The Hobbit: The Battle of the Five Armies (Review)
by Britta Siemen
Many years ago, I was one of those people who got really excited by the idea of Peter Jackson making another film set in Middle-earth. While The Lord of the Rings films were not perfect, they were a noble and well-executed attempt at bringing an "unfilmable" story to life on the big screen, and I enjoyed them immensely. After seeing those films, I had no doubt that he could do equal justice to The Hobbit, a considerably shorter tale.
Unfortunately, from the very beginning, the Hobbit films have seemed more like fan fiction than a straightforward adaptation: where the Lord of the Rings films omitted some of the source material in order to tell a more concise story, the Hobbit films added new, often made up, material in order to lengthen a story that really didn't need any help. When I first saw An Unexpected Journey and The Desolation of Smaug, I couldn't resist pointing out all of the inaccuracies; but after the DVDs came out and I watched each film a second time, I found myself able to overlook some of my gripes and actually enjoy the experience. As I've said before, Peter Jackson and his team do know how to make films that are worth watching.
Going forward, I chose not to assess The Hobbit: The Battle of the Five Armies on its merit as an adaptation of The Hobbit. I would probably drive myself (and others) mad if I continued to nitpick all the changes, whether major or minor. Instead I opted to judge it by what it was: a movie. And since it was almost entirely devoted to the Battle of the Five Armies, I frequently found myself comparing it to the Lord of the Rings trilogy.
With The Battle of Helm's Deep, the Battle of the Pelennor Fields, and the Battle of the Morannon as prime examples of what Jackson and his crew are capable of, I was expecting to be blown away by the Battle of the Five Armies.

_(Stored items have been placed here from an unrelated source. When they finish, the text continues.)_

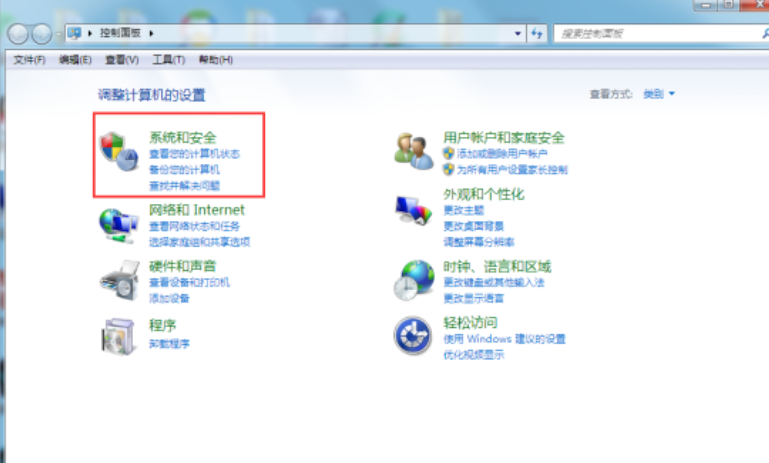The width and height of the screenshot is (769, 463).
Task: Click the 时钟、语言和区域 globe clock icon
Action: click(x=413, y=280)
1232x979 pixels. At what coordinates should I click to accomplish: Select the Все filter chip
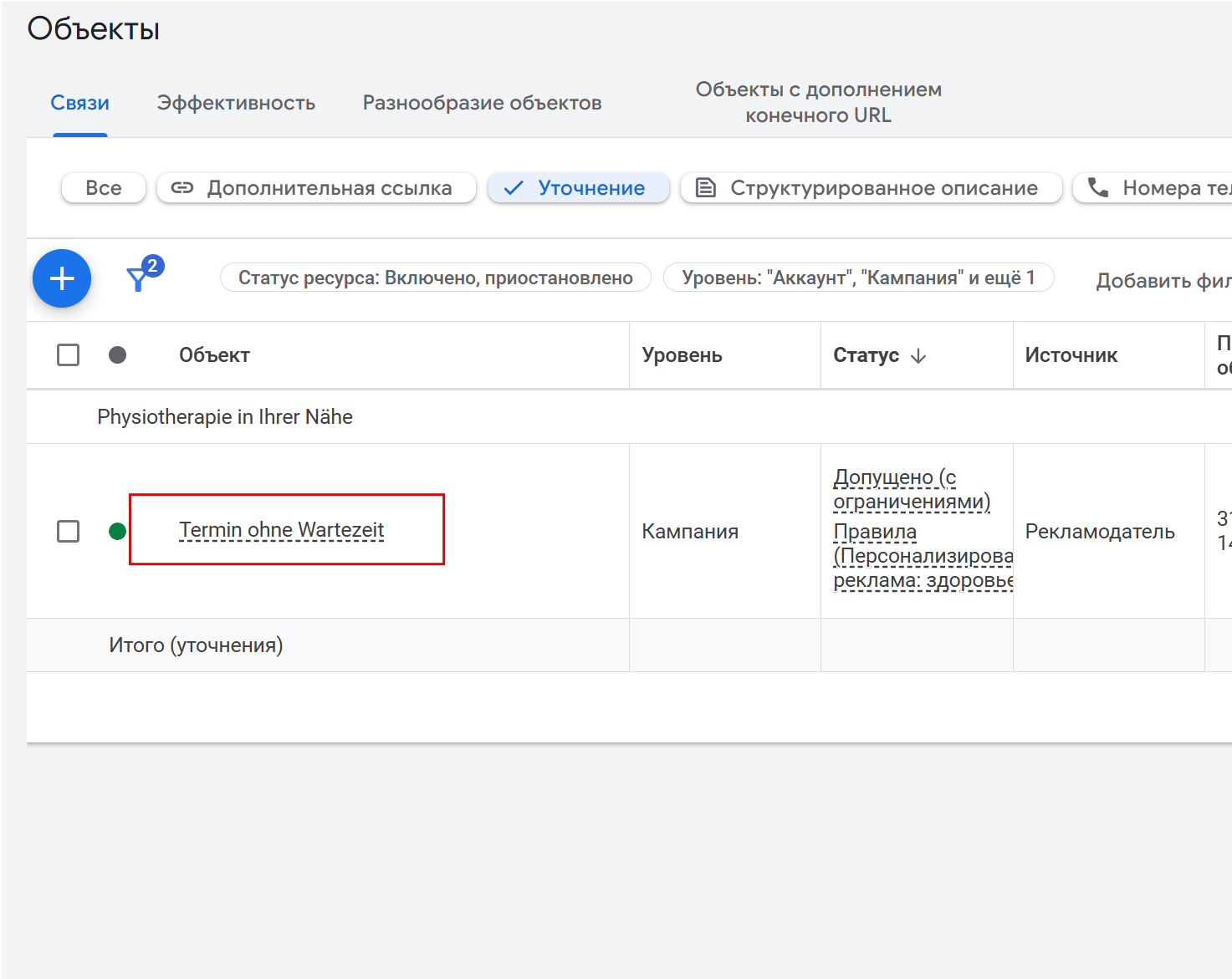click(104, 188)
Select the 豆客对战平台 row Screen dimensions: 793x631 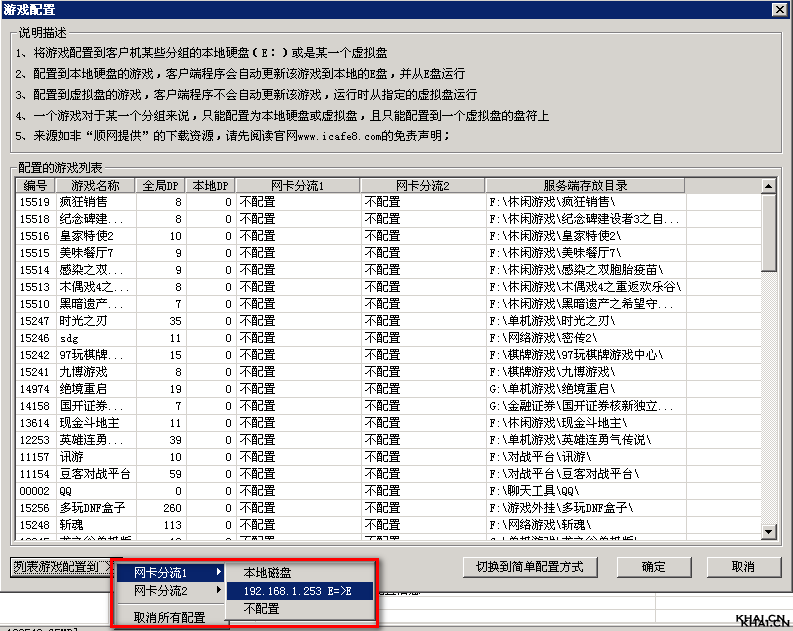pyautogui.click(x=95, y=474)
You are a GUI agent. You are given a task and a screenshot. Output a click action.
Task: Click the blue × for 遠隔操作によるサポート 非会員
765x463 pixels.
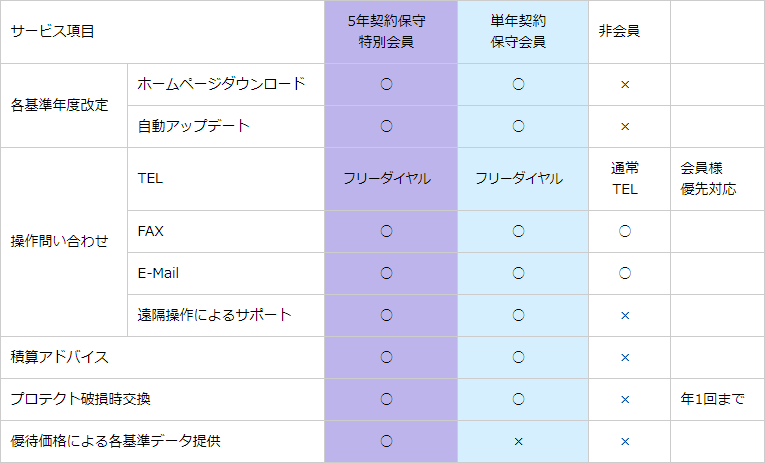(625, 315)
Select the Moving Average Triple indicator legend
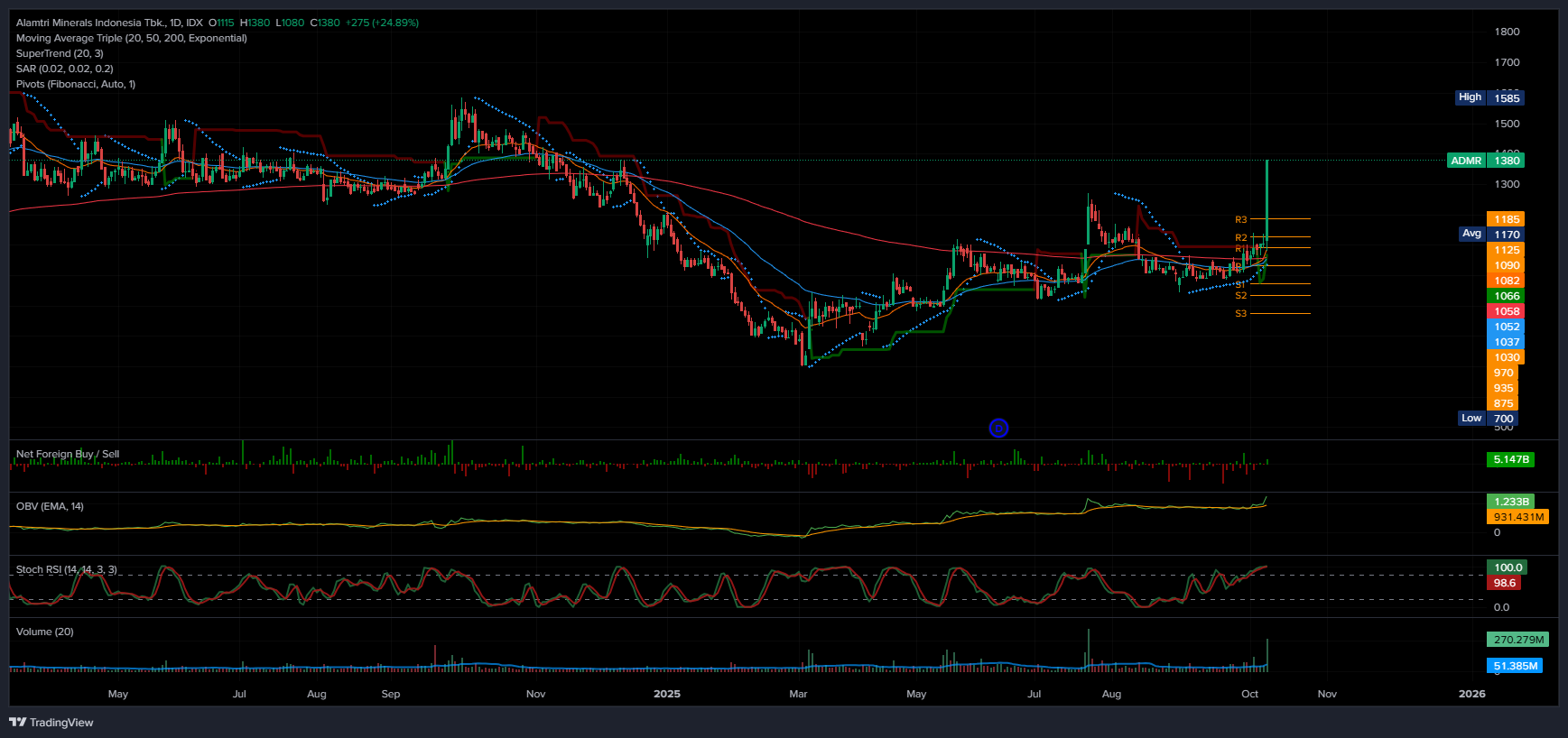 point(131,38)
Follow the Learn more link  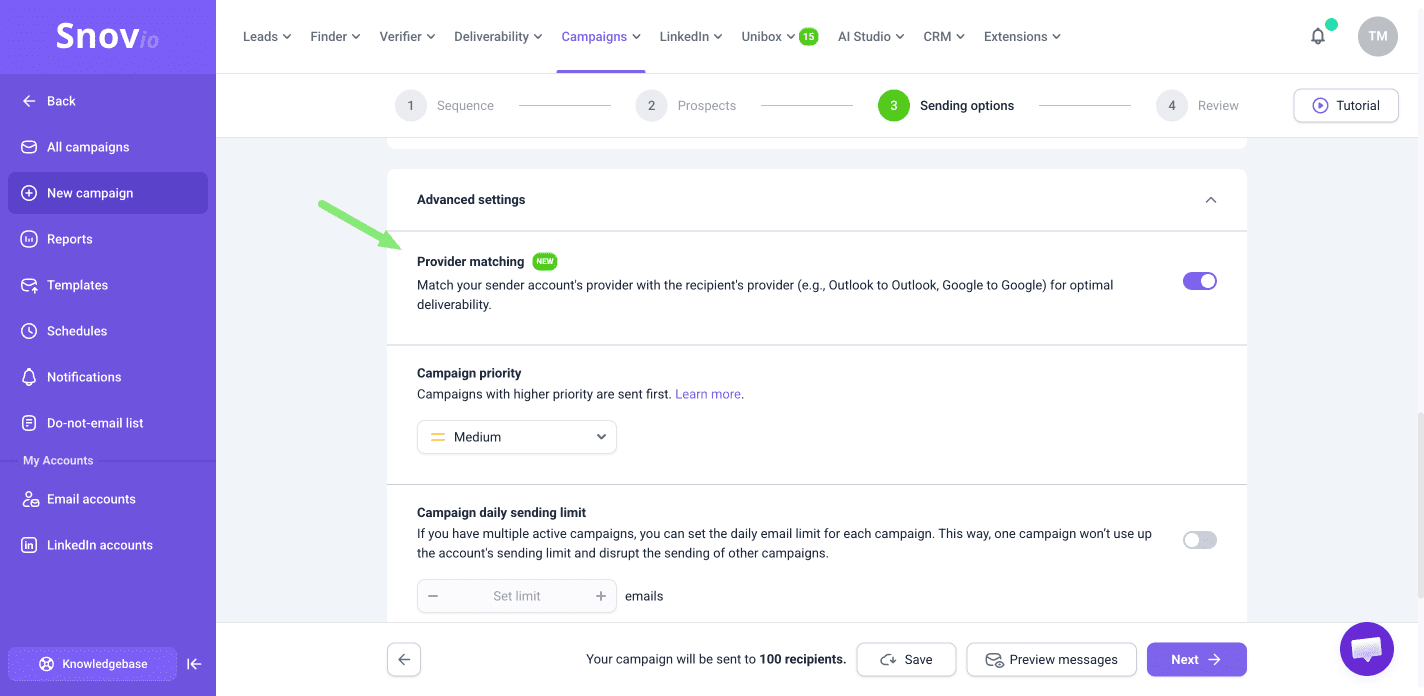click(708, 394)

If anyone can take a single sentence from a book ("So began a battle that none had expected; and it was called the Battle of the Five Armies, and it was very terrible" [The Hobbit, 'The Clouds Burst']) and turn it into an engaging three hour cinematic experience, Jackson's your guy. Not to mention he's had a decade to improve his craft.
Jackson was not as generous with the aftermath as he was with the battle itself. The Dwarves had their own story cut short in order to wrap up Bilbo's, which was odd for a film that had so often overlooked its titular character. The film was plagued by too many loose ends: What became of the Arkenstone? Thranduil's jewels? Why was there no funeral for Thorin, Fíli, or Kíli? What happened to Tauriel following her loss? My guess is that some of these scenes will be released in the extended edition; but it's a shame to have to wait so long for clarification.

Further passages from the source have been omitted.